**Aim of the exercise:**
When a line in the data below includes "setting", count it; then give only the total.
---------- Input data
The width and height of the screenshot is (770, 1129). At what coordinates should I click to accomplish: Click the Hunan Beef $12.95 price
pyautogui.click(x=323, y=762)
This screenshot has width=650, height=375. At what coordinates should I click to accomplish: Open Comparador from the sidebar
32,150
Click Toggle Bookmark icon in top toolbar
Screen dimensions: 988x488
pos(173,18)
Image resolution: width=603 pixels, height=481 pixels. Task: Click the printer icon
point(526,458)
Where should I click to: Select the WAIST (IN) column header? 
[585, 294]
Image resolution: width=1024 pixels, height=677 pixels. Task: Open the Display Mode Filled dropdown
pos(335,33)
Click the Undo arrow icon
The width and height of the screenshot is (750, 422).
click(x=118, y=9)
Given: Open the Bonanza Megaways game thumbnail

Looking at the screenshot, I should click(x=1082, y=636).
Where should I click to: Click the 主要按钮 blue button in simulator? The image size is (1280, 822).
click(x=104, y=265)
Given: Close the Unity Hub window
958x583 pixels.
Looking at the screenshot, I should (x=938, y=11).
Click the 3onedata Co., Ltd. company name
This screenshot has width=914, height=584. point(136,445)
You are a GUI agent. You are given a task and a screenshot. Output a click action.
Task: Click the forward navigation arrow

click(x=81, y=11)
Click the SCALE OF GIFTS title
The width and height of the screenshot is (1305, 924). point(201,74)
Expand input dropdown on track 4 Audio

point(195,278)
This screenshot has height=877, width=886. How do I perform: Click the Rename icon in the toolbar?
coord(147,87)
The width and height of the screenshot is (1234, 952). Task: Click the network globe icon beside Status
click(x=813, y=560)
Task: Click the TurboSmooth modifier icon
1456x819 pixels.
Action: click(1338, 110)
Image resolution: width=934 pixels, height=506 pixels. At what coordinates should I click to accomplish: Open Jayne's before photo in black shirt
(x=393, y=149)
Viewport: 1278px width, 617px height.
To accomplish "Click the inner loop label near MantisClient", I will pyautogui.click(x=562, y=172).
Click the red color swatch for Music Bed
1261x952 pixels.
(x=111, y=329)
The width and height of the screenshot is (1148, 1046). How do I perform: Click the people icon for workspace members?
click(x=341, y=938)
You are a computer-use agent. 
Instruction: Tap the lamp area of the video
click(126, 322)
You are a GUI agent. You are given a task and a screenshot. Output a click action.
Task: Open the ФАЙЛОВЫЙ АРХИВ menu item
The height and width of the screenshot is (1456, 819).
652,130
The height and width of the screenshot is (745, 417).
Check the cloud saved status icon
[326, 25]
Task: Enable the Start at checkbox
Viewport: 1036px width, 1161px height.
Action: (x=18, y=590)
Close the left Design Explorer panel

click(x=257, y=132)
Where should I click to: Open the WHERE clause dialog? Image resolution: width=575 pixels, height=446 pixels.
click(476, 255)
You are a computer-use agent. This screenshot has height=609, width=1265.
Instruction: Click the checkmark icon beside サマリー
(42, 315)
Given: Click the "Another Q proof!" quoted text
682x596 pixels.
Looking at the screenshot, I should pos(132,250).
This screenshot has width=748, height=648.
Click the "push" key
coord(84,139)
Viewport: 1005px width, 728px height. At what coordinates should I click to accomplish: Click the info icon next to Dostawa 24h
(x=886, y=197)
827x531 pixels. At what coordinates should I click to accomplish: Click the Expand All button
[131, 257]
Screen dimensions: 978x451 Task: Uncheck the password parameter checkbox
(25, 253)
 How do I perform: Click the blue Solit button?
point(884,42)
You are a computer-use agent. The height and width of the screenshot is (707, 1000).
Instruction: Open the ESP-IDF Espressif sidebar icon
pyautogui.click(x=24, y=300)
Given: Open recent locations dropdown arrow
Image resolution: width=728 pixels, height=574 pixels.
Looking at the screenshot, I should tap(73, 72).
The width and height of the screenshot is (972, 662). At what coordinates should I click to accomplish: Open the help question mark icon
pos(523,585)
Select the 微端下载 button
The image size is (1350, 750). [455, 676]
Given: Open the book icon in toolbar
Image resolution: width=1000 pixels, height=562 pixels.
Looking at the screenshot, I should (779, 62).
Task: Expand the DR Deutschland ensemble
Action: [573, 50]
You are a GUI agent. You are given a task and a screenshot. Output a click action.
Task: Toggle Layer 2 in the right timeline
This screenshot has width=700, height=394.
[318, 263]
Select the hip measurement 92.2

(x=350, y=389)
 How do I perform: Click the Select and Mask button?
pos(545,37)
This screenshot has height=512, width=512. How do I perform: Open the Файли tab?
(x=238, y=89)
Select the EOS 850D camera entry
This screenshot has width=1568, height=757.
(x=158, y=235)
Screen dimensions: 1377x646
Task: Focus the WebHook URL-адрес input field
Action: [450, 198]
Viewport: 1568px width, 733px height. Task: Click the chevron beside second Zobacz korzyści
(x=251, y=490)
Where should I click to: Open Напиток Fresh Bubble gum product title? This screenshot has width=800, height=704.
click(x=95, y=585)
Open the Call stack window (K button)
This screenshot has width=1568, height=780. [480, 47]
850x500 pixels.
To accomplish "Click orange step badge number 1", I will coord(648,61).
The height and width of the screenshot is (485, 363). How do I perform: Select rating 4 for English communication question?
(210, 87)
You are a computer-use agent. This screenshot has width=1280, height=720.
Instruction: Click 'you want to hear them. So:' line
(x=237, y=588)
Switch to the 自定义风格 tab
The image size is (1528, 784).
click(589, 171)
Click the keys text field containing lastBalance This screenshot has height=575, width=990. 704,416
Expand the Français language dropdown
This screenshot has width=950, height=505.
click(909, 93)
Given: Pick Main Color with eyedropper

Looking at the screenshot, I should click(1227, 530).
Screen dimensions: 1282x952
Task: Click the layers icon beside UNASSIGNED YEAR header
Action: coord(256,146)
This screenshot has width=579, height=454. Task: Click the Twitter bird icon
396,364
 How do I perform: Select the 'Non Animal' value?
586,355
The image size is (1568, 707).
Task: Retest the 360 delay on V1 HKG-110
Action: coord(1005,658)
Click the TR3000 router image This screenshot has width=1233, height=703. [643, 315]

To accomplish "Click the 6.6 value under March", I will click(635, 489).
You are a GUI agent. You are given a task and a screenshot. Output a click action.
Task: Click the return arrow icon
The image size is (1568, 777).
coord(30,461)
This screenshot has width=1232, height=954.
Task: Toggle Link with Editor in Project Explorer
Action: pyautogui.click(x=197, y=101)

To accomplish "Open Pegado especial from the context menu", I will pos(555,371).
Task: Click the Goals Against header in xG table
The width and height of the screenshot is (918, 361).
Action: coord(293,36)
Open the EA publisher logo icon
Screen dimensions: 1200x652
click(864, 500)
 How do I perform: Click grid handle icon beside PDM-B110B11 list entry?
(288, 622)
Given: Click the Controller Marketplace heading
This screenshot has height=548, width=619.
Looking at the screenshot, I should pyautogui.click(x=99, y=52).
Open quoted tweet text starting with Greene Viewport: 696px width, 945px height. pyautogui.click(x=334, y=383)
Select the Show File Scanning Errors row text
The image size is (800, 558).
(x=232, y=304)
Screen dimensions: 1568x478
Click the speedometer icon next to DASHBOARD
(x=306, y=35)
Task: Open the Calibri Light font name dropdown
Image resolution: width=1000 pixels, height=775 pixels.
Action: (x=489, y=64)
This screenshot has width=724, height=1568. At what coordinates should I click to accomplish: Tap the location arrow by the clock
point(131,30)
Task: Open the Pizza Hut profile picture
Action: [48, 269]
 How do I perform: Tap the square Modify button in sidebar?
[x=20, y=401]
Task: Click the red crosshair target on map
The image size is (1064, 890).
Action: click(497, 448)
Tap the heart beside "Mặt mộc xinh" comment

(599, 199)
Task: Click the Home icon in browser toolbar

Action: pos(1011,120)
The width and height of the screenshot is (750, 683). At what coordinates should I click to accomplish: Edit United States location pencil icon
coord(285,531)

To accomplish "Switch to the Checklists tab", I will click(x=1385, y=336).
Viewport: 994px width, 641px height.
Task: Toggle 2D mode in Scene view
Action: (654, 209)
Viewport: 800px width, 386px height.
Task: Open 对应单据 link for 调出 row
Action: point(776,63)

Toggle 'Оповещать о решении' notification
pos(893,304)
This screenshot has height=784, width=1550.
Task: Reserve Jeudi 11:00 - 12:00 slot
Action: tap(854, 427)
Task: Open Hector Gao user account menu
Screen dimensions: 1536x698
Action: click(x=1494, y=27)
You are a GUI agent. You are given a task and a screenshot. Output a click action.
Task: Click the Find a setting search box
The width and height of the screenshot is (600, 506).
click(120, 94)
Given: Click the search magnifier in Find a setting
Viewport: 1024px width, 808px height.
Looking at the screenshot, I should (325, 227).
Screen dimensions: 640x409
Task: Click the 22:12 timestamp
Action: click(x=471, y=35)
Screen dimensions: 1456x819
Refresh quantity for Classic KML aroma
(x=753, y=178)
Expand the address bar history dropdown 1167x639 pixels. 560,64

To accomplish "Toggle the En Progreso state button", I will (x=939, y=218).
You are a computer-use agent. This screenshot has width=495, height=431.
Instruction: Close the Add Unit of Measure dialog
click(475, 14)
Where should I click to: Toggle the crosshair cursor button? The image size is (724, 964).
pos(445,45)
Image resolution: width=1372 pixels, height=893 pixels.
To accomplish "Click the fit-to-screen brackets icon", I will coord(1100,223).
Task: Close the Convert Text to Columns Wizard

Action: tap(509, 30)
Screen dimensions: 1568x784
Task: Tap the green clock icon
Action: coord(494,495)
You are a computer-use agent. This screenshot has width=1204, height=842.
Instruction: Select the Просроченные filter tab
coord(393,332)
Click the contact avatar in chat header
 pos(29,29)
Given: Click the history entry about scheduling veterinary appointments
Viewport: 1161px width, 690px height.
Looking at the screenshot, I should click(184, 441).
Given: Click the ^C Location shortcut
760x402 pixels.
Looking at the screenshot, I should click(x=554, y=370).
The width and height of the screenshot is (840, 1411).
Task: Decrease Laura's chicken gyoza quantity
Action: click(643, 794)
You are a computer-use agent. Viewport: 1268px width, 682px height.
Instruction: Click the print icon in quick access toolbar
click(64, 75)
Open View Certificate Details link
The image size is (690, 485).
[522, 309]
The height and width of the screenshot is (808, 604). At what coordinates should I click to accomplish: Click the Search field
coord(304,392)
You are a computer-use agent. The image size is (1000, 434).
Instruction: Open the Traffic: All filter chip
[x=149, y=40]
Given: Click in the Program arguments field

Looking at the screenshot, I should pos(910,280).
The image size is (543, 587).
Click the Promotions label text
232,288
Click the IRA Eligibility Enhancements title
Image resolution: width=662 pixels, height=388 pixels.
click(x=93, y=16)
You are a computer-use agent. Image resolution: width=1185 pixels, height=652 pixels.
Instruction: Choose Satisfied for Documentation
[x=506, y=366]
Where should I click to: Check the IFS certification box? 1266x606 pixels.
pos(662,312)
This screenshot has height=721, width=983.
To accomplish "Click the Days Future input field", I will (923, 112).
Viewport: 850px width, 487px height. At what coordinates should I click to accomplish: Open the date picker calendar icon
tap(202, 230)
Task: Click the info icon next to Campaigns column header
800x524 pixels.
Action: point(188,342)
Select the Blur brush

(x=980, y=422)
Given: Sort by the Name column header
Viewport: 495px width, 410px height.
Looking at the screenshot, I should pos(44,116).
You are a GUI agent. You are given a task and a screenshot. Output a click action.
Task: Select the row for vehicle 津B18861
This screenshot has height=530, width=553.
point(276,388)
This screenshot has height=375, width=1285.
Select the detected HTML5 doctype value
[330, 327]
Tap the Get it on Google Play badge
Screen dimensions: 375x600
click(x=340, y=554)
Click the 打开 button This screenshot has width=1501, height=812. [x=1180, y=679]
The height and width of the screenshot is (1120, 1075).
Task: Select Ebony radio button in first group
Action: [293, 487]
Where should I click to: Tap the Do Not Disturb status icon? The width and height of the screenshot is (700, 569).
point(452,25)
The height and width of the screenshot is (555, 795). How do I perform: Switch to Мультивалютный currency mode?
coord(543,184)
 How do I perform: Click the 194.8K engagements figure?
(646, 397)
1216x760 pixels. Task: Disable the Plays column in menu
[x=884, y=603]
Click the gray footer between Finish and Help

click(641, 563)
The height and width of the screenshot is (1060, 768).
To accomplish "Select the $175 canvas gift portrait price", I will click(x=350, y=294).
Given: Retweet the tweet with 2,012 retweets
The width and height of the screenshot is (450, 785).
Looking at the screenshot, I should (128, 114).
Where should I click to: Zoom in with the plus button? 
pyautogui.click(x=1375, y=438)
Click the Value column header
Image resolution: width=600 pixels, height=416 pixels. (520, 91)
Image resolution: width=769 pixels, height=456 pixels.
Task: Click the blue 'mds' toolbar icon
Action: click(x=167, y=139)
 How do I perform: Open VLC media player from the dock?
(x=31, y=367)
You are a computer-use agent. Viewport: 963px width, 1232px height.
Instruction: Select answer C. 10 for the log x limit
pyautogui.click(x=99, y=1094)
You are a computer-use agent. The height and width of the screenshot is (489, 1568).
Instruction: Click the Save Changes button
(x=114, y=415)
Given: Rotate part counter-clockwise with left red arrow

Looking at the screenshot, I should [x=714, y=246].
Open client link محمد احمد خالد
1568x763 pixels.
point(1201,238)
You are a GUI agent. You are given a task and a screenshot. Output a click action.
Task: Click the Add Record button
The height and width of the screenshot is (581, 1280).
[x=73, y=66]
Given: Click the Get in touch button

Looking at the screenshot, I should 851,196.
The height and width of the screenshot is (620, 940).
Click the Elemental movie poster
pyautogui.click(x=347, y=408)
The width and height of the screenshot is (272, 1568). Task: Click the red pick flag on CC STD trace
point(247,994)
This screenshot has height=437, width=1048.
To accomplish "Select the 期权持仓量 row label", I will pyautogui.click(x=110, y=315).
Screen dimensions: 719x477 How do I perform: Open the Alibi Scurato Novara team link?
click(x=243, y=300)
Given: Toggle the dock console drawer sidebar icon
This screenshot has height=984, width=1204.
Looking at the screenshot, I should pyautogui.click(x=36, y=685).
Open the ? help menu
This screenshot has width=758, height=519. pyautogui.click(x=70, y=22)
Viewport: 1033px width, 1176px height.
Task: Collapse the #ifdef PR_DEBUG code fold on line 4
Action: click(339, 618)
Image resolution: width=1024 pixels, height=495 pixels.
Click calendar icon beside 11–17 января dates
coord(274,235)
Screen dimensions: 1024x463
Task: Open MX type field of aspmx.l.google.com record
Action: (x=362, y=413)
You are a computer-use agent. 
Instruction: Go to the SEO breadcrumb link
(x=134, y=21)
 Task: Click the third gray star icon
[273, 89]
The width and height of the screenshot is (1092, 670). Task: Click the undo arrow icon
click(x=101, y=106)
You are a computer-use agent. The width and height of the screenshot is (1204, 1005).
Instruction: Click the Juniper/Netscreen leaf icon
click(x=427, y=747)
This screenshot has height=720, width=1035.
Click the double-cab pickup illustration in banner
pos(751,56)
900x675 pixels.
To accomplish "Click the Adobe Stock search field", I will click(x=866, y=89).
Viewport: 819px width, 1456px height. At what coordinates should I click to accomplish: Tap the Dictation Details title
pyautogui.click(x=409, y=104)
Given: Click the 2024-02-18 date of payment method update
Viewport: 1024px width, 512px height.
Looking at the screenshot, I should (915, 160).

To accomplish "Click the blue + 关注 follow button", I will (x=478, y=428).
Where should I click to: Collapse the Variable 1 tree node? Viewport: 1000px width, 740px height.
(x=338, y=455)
--------------------
**Exercise response:**
2